In [31]:
import numpy as np
import matplotlib.pyplot as plt
from matplotlib import gridspec
import pandas as pd

from astropy.io import fits
from astropy import table as t

import gpflow as gpf

In [2]:
from gpflow.utilities import print_summary
from gpflow.ci_utils import ci_niter

FLOAT_TYPE = np.float64
gpf.config.set_default_float(FLOAT_TYPE)
gpf.config.set_default_summary_fmt("notebook")
np.random.seed(0)

MAXITER = ci_niter(10000)

In [3]:
boss_dupl = fits.open('cov/boss_duplicate_spectra.fit')
manga_dupl = fits.open('cov/manga_duplicate_spectra.fit')

In [4]:
manga_dupl_tab = t.Table.read(manga_dupl)

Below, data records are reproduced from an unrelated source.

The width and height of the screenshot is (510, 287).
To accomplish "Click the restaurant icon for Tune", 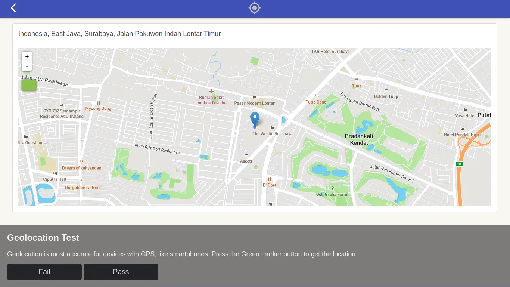I will [357, 80].
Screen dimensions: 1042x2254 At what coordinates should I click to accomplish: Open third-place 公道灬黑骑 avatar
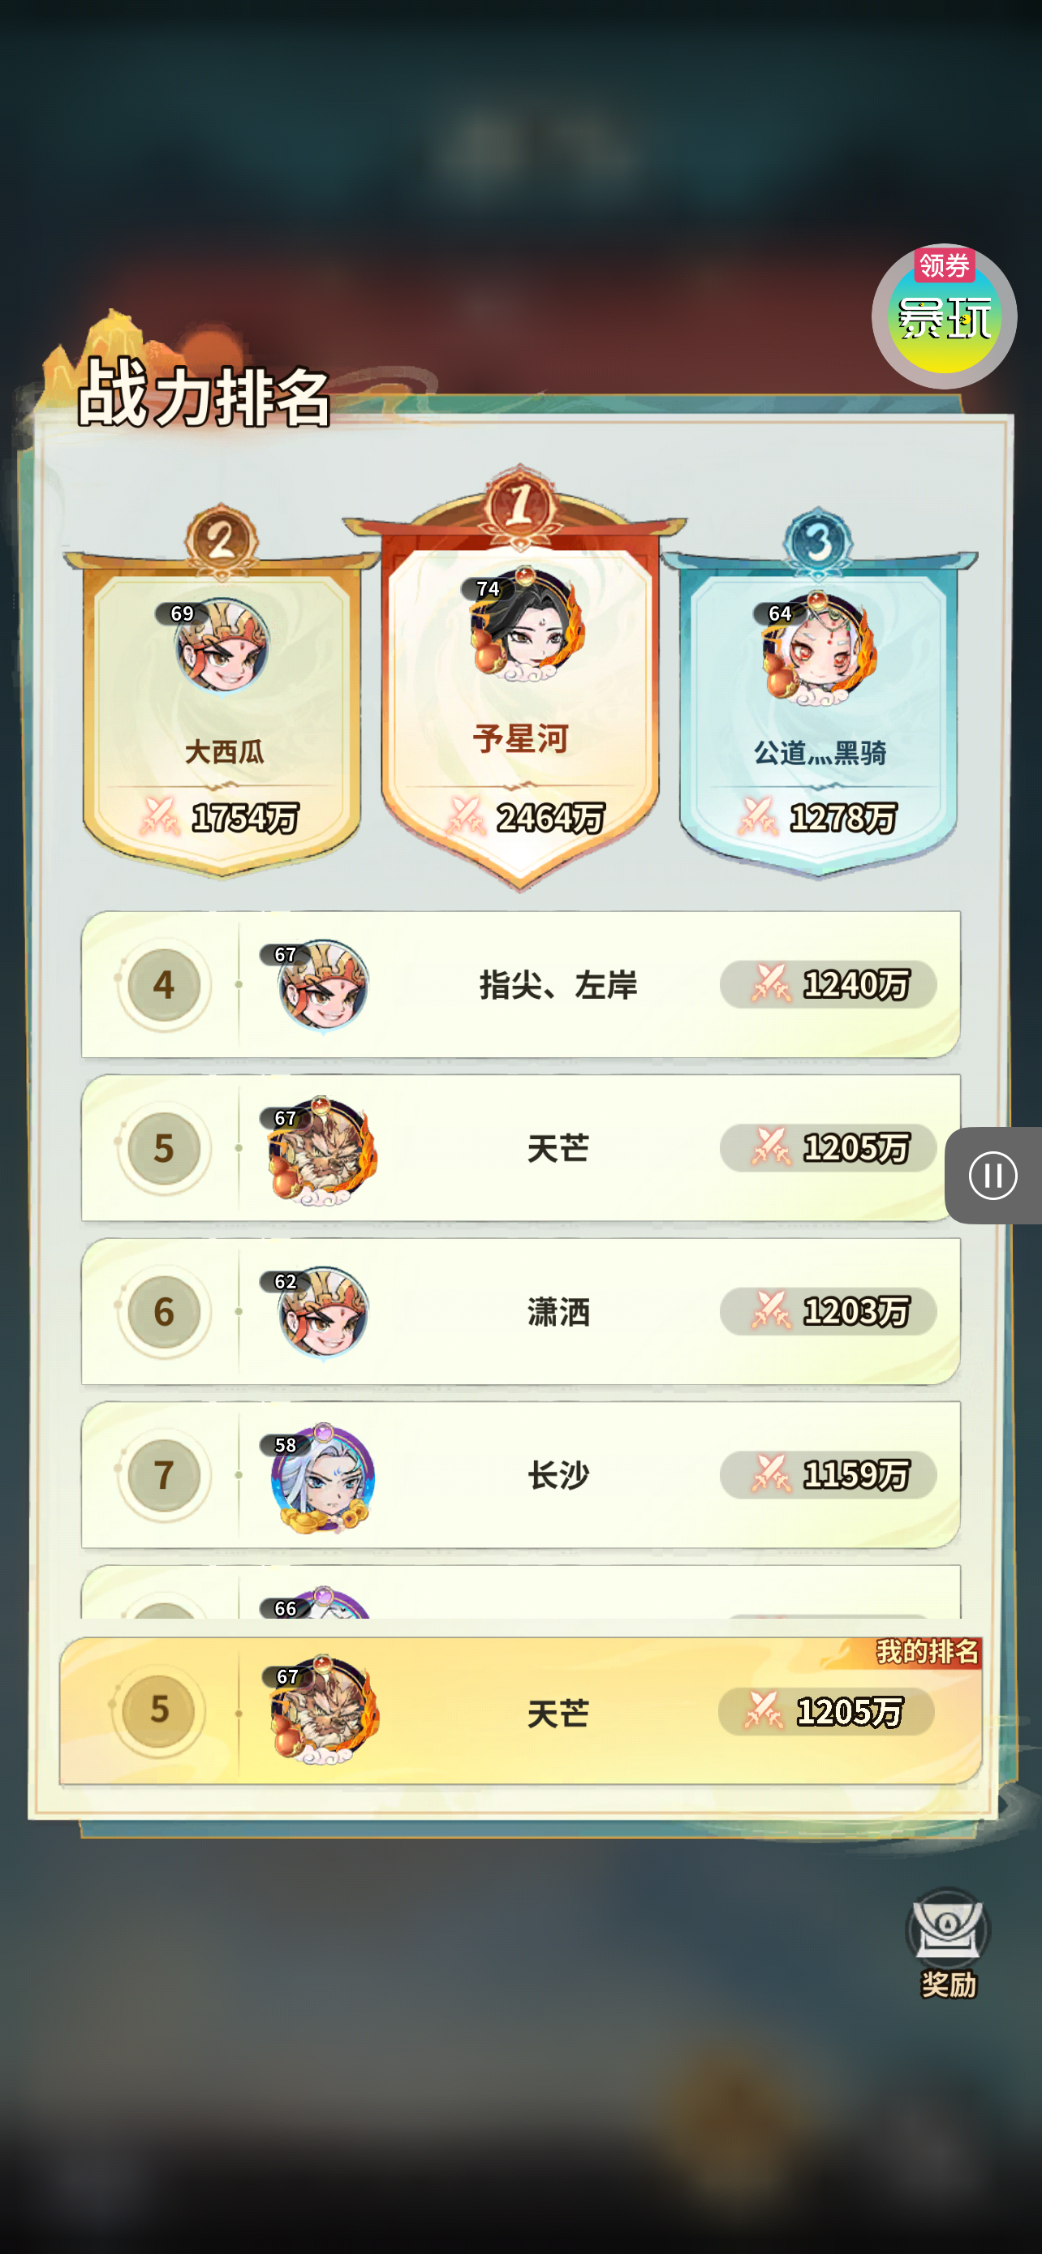click(x=819, y=648)
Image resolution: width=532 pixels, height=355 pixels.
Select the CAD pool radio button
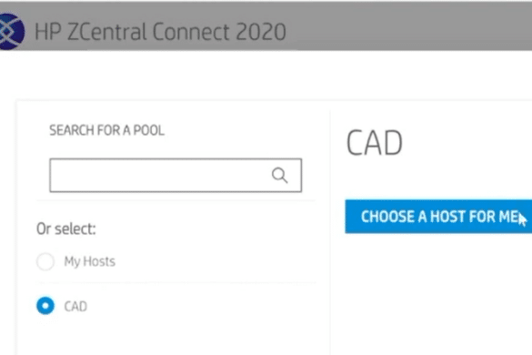pyautogui.click(x=45, y=306)
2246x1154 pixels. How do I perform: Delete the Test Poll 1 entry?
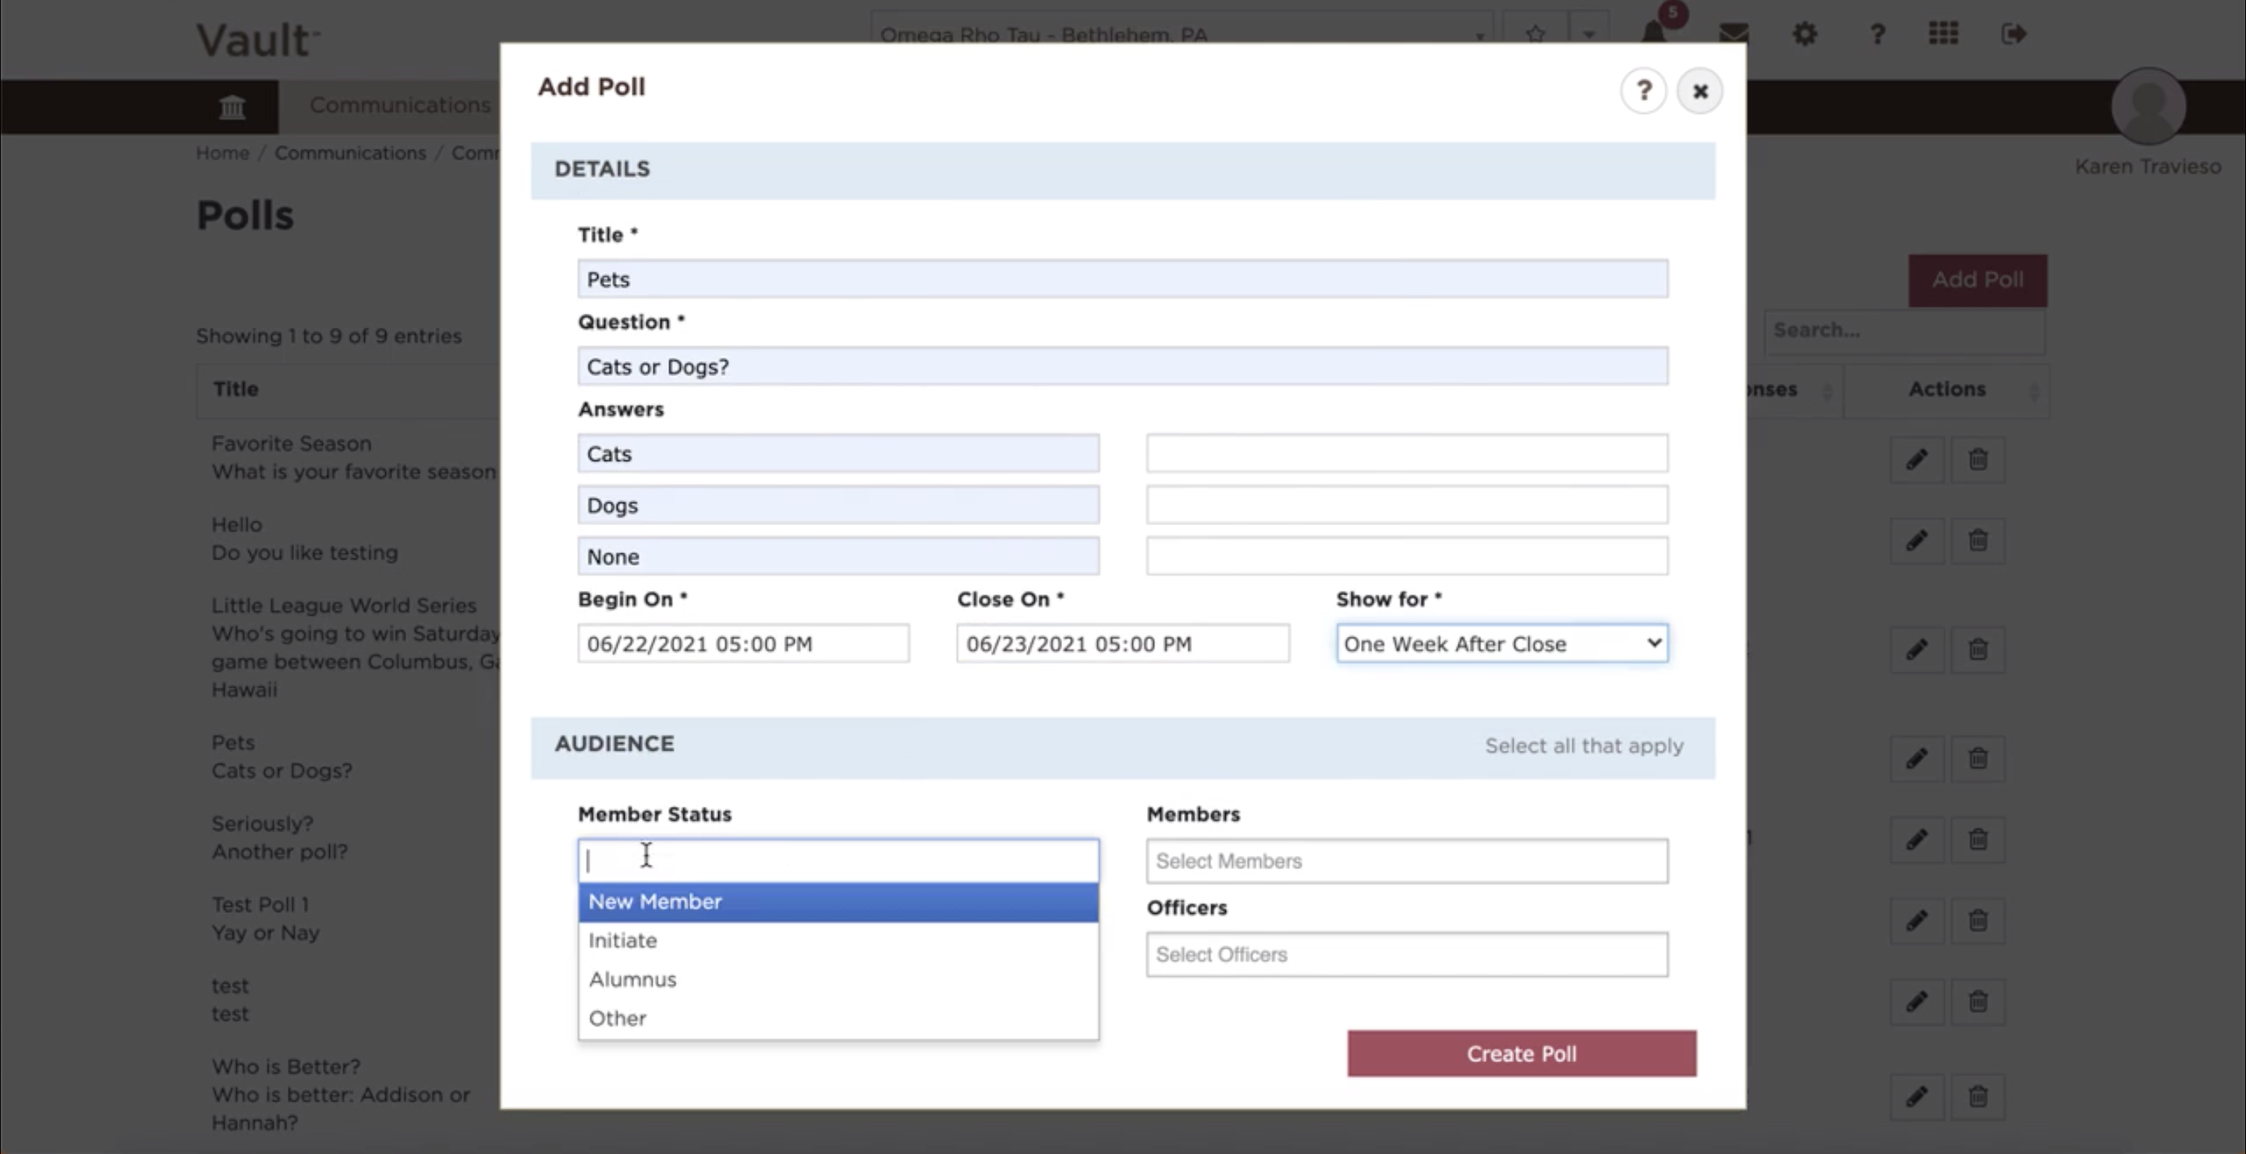(x=1977, y=920)
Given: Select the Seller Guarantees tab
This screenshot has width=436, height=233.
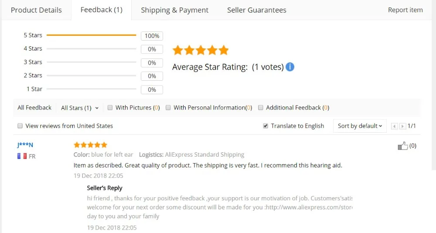Looking at the screenshot, I should (257, 10).
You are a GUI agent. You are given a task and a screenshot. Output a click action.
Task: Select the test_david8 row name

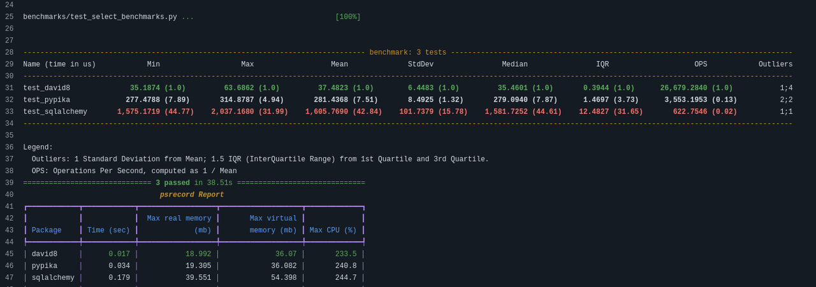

spec1, spec2 = np.array(manga_dupl_tab['SPEC1']), np.array(manga_dupl_tab['SPEC2'])
err1, err2 = np.array(manga_dupl_tab['ERR1']), np.array(manga_dupl_tab['ERR2'])
wave = np.array(manga_dupl_tab['WAVE'][0])
wave_log = np.log10(wave)

In [5]:
boss_dupl_tab = t.Table.read(boss_dupl)

In [12]:
spec1, spec2 = np.array(boss_dupl_tab['SPEC1']), np.array(boss_dupl_tab['SPEC2'])
med = np.median(np.stack([spec1, spec2]), axis=(0, 2))[:, None]
keepspec = med.flatten() > 0
spec1, spec2 = spec1 / med, spec2 / med
err1, err2 = np.array(boss_dupl_tab['ERR1']) / med, np.array(boss_dupl_tab['ERR2']) / med

spec1, spec2, err1, err2 = spec1[keepspec], spec2[keepspec], err1[keepspec], err2[keepspec]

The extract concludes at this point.